### TASK BRIEF
Print, exactly as they stand, the lines below from the one that has "[Хулиган на BMW" to the one that has "Goerlitz (Görlitz), Sonnenorgel (923, 472)", inclusive, leaving out the pictures.

= Beginning of Section =

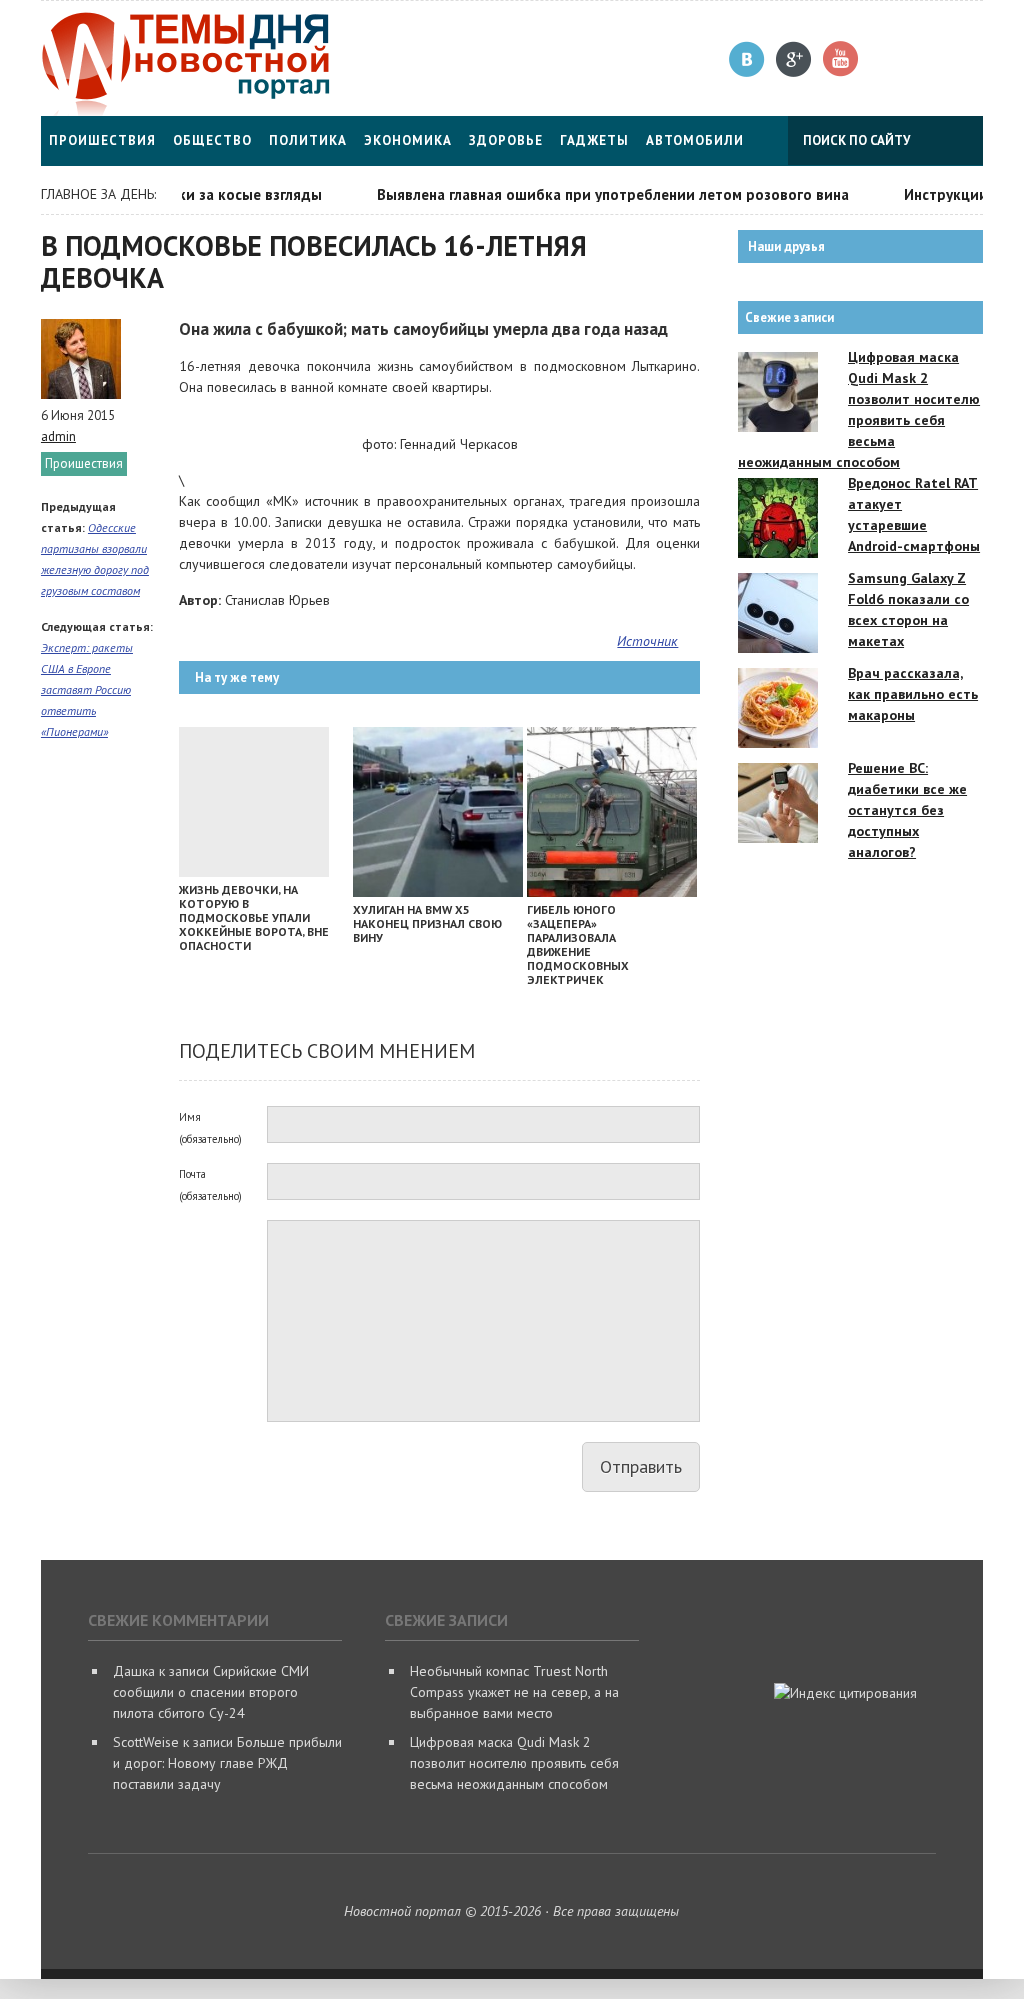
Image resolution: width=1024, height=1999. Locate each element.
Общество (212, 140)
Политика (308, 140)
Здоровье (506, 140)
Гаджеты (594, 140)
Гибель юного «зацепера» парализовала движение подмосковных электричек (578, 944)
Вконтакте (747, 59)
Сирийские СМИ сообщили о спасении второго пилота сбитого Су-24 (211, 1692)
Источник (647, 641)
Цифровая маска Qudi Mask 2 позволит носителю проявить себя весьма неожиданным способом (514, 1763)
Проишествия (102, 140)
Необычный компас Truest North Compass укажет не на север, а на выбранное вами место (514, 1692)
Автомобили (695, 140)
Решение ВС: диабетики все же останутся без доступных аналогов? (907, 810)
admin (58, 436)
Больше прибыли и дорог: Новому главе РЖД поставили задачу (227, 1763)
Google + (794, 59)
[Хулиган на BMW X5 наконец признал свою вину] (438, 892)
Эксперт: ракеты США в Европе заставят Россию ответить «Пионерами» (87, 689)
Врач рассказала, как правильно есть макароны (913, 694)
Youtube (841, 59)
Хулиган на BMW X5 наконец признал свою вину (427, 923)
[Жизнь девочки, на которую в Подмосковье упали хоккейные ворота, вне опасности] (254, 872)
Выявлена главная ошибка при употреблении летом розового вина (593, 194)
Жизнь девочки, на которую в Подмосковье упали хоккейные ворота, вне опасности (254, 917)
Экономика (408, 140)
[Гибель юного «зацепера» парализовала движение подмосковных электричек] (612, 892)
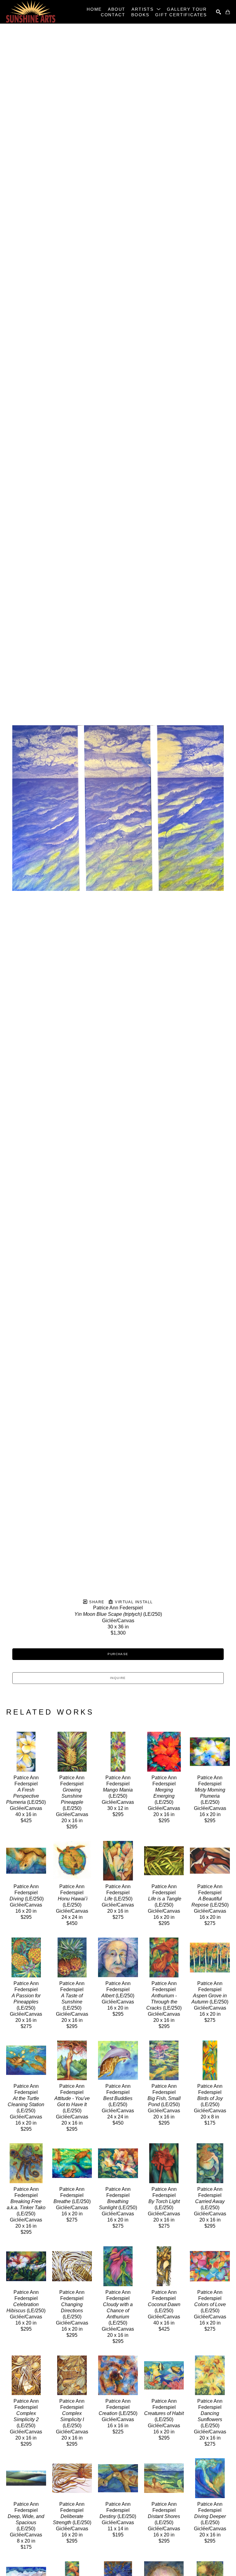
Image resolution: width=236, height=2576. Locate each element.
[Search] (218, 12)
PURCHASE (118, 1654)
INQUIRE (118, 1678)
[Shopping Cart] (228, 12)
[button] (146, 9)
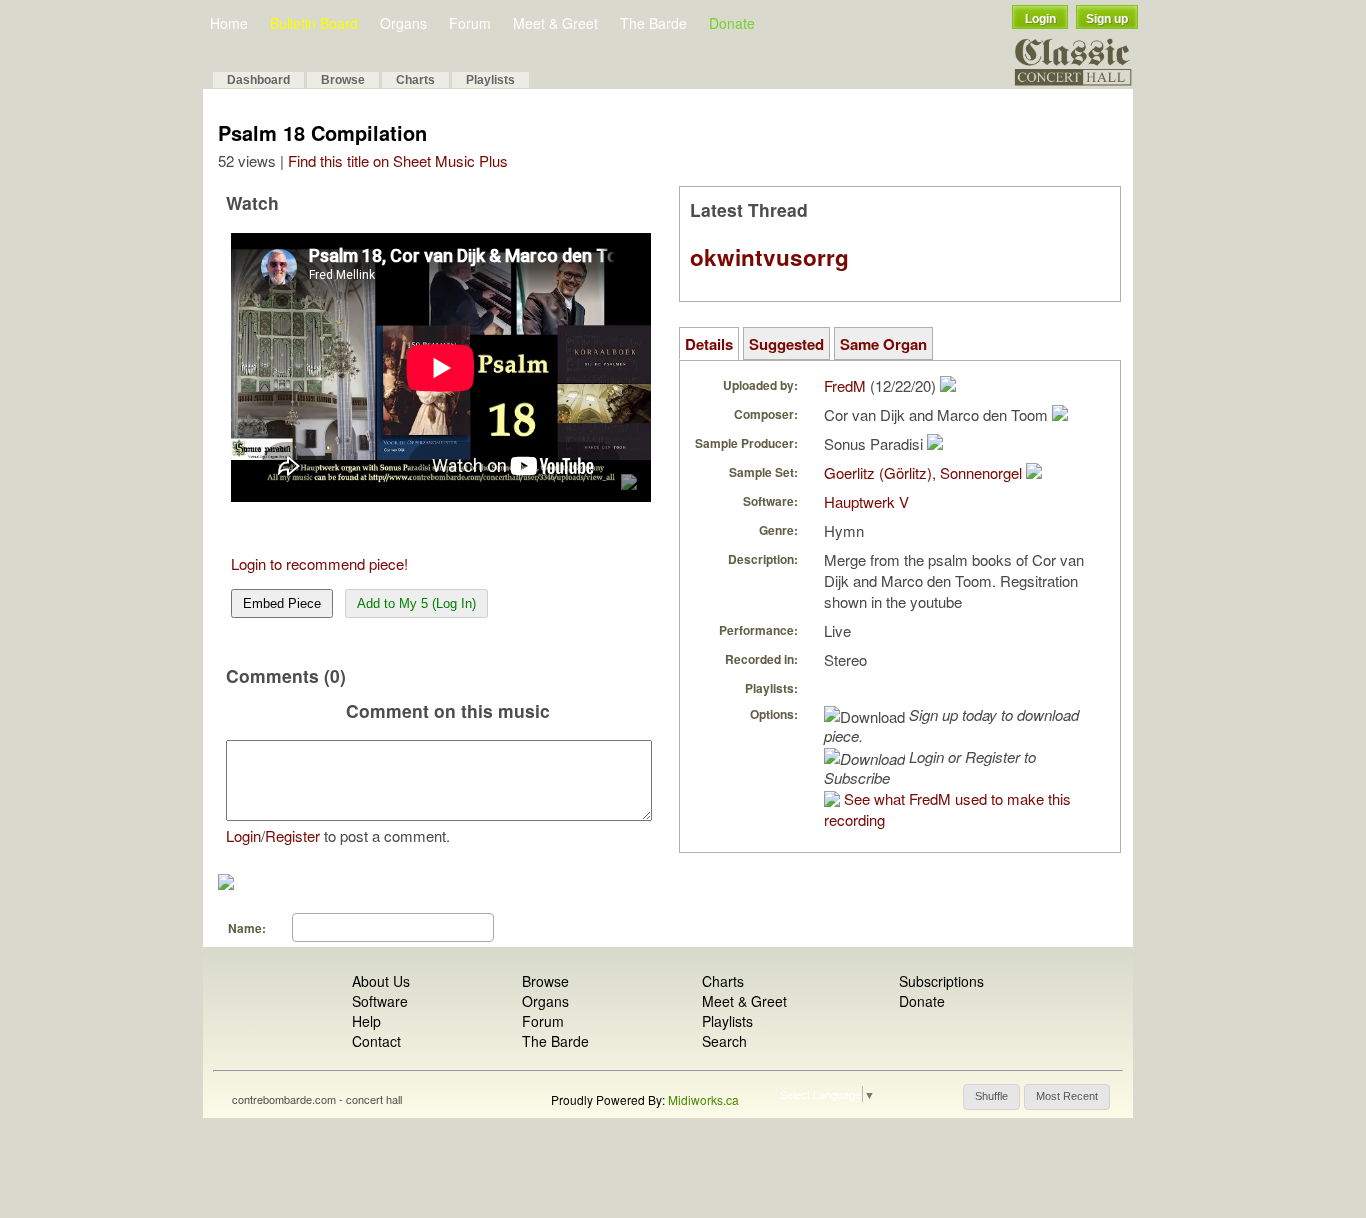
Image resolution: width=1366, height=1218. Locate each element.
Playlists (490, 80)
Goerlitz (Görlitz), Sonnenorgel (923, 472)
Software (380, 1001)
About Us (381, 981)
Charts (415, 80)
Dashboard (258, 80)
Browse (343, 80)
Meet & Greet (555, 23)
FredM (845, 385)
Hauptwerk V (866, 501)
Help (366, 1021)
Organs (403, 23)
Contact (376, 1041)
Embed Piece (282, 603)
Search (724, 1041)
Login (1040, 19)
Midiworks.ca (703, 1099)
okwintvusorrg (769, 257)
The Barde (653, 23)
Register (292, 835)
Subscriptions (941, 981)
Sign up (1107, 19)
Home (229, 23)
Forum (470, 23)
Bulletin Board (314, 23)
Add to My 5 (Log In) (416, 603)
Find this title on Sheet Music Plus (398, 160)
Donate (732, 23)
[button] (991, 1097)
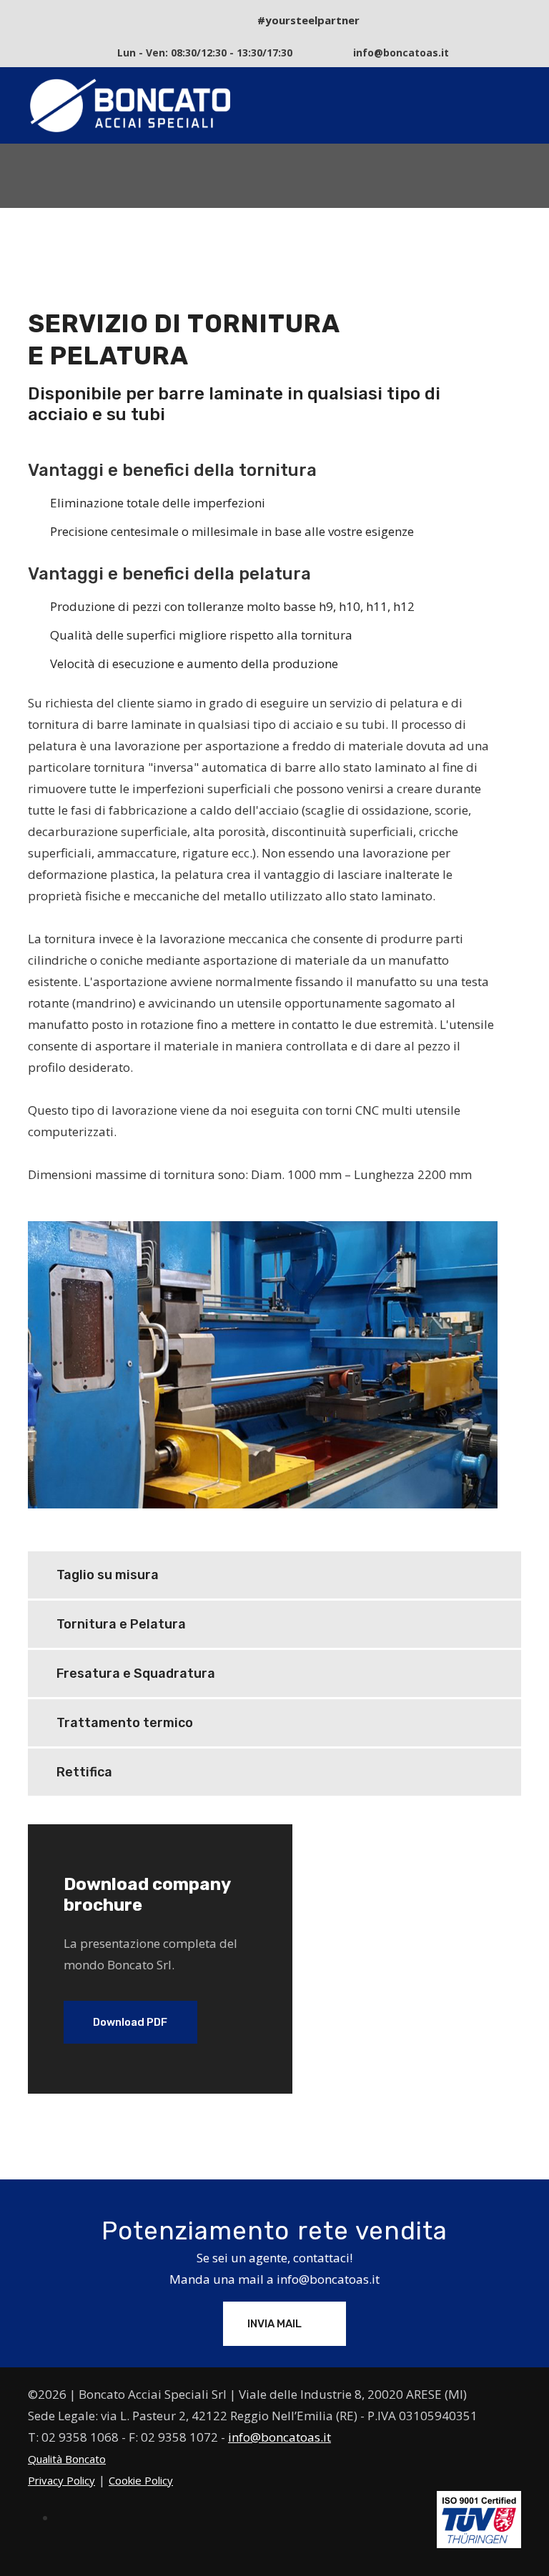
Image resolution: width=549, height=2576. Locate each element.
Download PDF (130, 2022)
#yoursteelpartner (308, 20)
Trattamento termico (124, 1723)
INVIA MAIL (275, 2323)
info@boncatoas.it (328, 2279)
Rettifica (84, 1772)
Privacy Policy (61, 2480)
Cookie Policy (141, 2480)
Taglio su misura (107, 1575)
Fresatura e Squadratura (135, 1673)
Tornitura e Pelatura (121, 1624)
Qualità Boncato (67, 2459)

= End of Section =

### EXPECTED ANSWER
[Хулиган на BMW X5 наконец признал свою вину] (438, 892)
Эксперт: ракеты США в Европе заставят Россию ответить «Пионерами» (87, 689)
Врач рассказала, как правильно есть макароны (913, 694)
Youtube (841, 59)
Хулиган на BMW X5 наконец признал свою вину (427, 923)
[Жизнь девочки, на которую в Подмосковье упали хоккейные ворота, вне опасности] (254, 872)
Выявлена главная ошибка при употреблении летом розового вина (593, 194)
Жизнь девочки, на которую в Подмосковье упали хоккейные ворота, вне опасности (254, 917)
Экономика (408, 140)
[Гибель юного «зацепера» парализовала движение подмосковных электричек] (612, 892)
Image resolution: width=236, height=2576. Locate each element.
[Search] (218, 12)
PURCHASE (118, 1654)
INQUIRE (118, 1678)
[Shopping Cart] (228, 12)
[button] (146, 9)
Image resolution: width=1366, height=1218. Locate each element.
Playlists (490, 80)
Goerlitz (Görlitz), Sonnenorgel (923, 472)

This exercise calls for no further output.